## PROBLEM:
In the listing below, print exactly the lines from the first through the one that contains "The image size is (1485, 725).".

══ AVAILABLE RECORDS

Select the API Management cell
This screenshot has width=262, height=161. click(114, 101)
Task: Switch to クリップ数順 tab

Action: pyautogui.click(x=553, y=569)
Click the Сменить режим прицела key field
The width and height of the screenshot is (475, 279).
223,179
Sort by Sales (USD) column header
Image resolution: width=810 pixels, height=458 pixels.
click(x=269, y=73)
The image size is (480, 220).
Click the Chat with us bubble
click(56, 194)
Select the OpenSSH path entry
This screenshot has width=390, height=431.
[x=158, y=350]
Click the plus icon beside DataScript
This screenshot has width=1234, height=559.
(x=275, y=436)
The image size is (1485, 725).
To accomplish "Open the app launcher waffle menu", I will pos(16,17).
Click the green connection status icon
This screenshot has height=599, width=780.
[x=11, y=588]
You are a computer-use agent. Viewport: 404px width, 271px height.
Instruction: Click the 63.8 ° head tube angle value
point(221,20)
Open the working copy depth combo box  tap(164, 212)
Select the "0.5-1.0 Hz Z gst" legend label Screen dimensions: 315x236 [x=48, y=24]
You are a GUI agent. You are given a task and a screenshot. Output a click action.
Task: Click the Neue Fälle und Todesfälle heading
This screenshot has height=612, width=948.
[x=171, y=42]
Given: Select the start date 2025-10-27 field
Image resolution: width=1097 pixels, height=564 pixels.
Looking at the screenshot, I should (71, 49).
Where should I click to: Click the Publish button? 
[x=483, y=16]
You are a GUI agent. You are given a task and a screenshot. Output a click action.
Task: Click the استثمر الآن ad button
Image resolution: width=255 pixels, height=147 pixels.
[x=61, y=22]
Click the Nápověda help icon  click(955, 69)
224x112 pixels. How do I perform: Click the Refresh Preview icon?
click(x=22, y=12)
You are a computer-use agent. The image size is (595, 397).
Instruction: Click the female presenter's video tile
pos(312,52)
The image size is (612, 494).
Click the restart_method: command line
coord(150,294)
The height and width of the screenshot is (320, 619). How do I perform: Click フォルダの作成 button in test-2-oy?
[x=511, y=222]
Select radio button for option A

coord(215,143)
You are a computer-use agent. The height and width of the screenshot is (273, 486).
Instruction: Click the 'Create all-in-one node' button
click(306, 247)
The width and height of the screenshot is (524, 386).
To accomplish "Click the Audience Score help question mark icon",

════

## WRITTEN REPLY:
Select the API Management cell
This screenshot has width=262, height=161. click(114, 101)
Task: Switch to クリップ数順 tab

Action: pyautogui.click(x=553, y=569)
Click the Сменить режим прицела key field
The width and height of the screenshot is (475, 279).
223,179
Sort by Sales (USD) column header
Image resolution: width=810 pixels, height=458 pixels.
click(x=269, y=73)
The image size is (480, 220).
Click the Chat with us bubble
click(56, 194)
Select the OpenSSH path entry
This screenshot has width=390, height=431.
[x=158, y=350]
Click the plus icon beside DataScript
This screenshot has width=1234, height=559.
(x=275, y=436)
The image size is (1485, 725).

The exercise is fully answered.